EP31B-3539:
Evaluation of anthropogenic influence in probabilistic forecasting of coastal change

Wednesday, 17 December 2014
Kathleen Wilson1,2, Cheryl J Hapke2 and Peter N Adams1, (1)University of Florida, Gainesville, FL, United States, (2)U.S. Geological Survey, St. Petersburg, FL, United States
Abstract:
Prediction of large scale coastal behavior is especially challenging in areas of pervasive human activity. Many coastal zones on the Gulf and Atlantic coasts are moderately to highly modified through the use of soft sediment and hard stabilization techniques. These practices have the potential to alter sediment transport and availability, as well as reshape the beach profile, ultimately transforming the natural evolution of the coastal system.

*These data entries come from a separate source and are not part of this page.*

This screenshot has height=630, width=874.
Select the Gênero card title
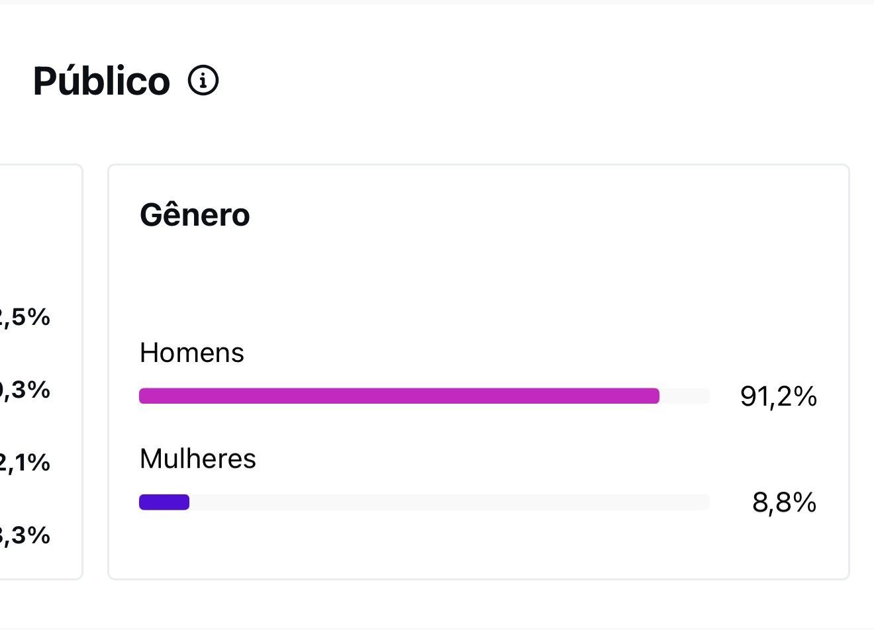click(x=195, y=215)
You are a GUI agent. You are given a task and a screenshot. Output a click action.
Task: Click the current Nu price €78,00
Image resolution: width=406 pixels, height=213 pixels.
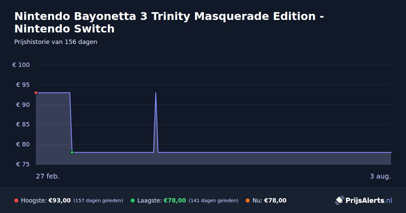pos(275,200)
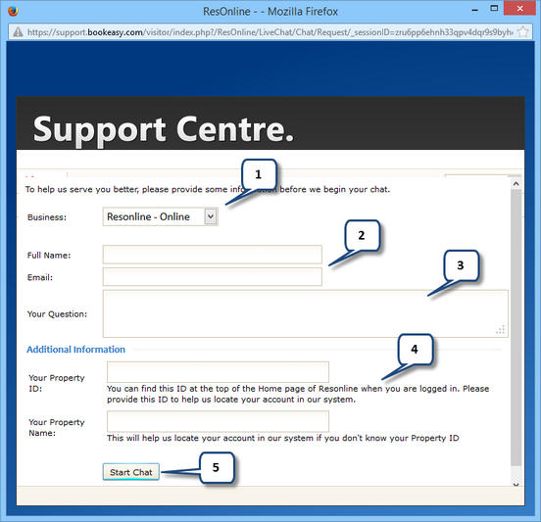The image size is (541, 522).
Task: Click the Your Question text area
Action: pos(306,313)
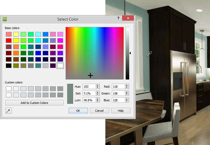Decrease the Sat value with down arrow

coord(98,95)
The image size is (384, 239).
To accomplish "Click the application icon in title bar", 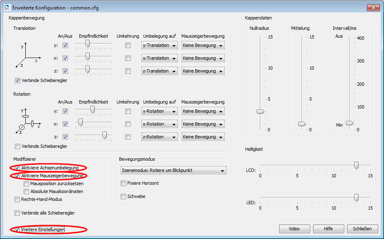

We present the results of a series of probabilistic models, designed to predict the observed geomorphic response to high wave events at Fire Island, New York. The island comprises a variety of land use types, including inhabited communities with modified beaches, where beach nourishment and artificial dune construction (scraping) occur, unmodified zones, and protected national seashore. This variation in land use presents an opportunity for comparison of model accuracy across highly modified and rarely modified stretches of coastline.

Eight models with basic and expanded structures were developed, resulting in sixteen models, informed with observational data from Fire Island. The basic model type does not include anthropogenic modification. The expanded model includes records of nourishment and scraping, designed to quantify the improved accuracy when anthropogenic activity is represented. Modification was included as frequency of occurrence divided by the time since the most recent event, to distinguish between recent and historic events.

All but one model reported improved predictive accuracy from the basic to expanded form. The addition of nourishment and scraping parameters resulted in a maximum reduction in predictive error of 36%. The seven improved models reported an average 23% reduction in error. These results indicate that it is advantageous to incorporate the human forcing into a coastal hazards probability model framework.